Due to the challenges of using elastin itself, the research team worked with elastin-like polypeptides (ELPs), which are fully disordered proteins made to mimic pieces of elastin. ELPs are useful biomaterials because they can undergo phase changes — go from a soluble to an insoluble state, or vice-versa — in response to changes in temperature. While this makes these materials useful for applications like long-term drug delivery, their liquid-like behavior prevents them from being effective scaffolds for tissue engineering applications.
But by adding ordered domains to the ELPs, Roberts and the team created “Frankenstein” proteins that combine ordered domains and disordered regions leading to so-called partially ordered proteins (POPs), which are equipped with the structural stability of ordered proteins without losing the ELPs ability to become liquid or solid via temperature changes.
Designed as a fluid at room temperature that solidifies at body temperature, these new biomaterials form a stable, porous scaffold when injected that rapidly integrates into the surrounding tissue with minimal inflammation and promotes the formation of blood vessels.
“This material is very stable after injection. It doesn’t degrade quickly and it holds its volume really well, which is unusual for a protein-based material,” Roberts said. “Cells also thrive in the material, repopulating the tissue in the area where it is injected. All of these characteristics could make it a viable option for tissue engineering and wound healing.”

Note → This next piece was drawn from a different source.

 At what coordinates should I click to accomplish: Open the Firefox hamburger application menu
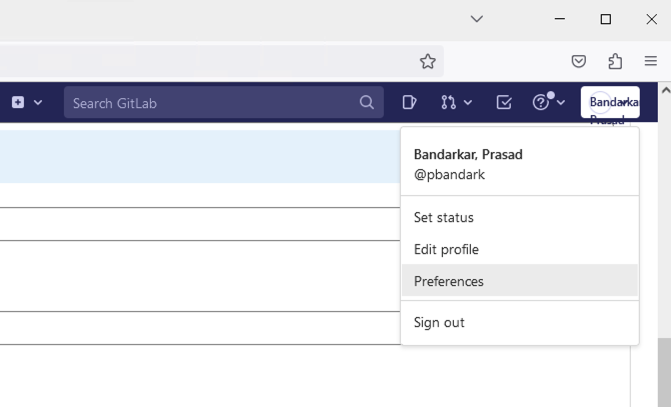tap(651, 61)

Although the scaffold created by the POP was stable, the team also observed that the material would completely re-dissolve once it was cooled. What’s more, the formation and dissolution temperatures could be independently controlled by controlling the ratios of disordered and ordered segments in the biomaterial. This independent tunability confers shape memories on the POPs via a phenomenon known as hysteresis, allowing them to return to their original shape after a temperature cue.
The Duke team collaborated with the laboratory of Rohit Pappu, the Edwin H. Murty Professor of Engineering in the Department of Biomedical Engineering at Washington University in St. Louis to understand the molecular basis of sequence-encoded hysteretic behavior. Tyler S. Harmon, then a Physics PhD student in the Pappu lab, developed a computational model to show that the hysteresis arises from the differential interactions of ordered and disordered regions with solvent versus alone.

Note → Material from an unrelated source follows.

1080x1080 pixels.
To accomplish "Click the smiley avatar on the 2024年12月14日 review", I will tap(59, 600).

“Being able to simulate the molecular basis for tunable hysteresis puts us on the path to design bespoke materials with desired structures and shape memory profiles,” Pappu said. “This appears to be a hitherto unrecognized feature of the synergy between ordered domains and IDPs.”
Moving ahead, the team hopes to study the material in animal models to examine potential uses in tissue engineering and wound healing and to develop a better understanding of why the material promotes vascularization. If these studies are effective, Roberts is optimistic that the new material could become the basis for a biotech company. They also want to develop a deeper understanding of the interactions between the ordered and disordered portions in these versatile materials.
“We’ve been so fascinated with the phase behavior derived from the disordered domains that we neglected the properties of the ordered domains, which turned out to be quite important,” Chilkoti said. “By combining ordered segments with disordered segments there’s a whole new world of materials we can create with beautiful internal structure without losing the phase behavior of the disordered segment, and that’s exciting.”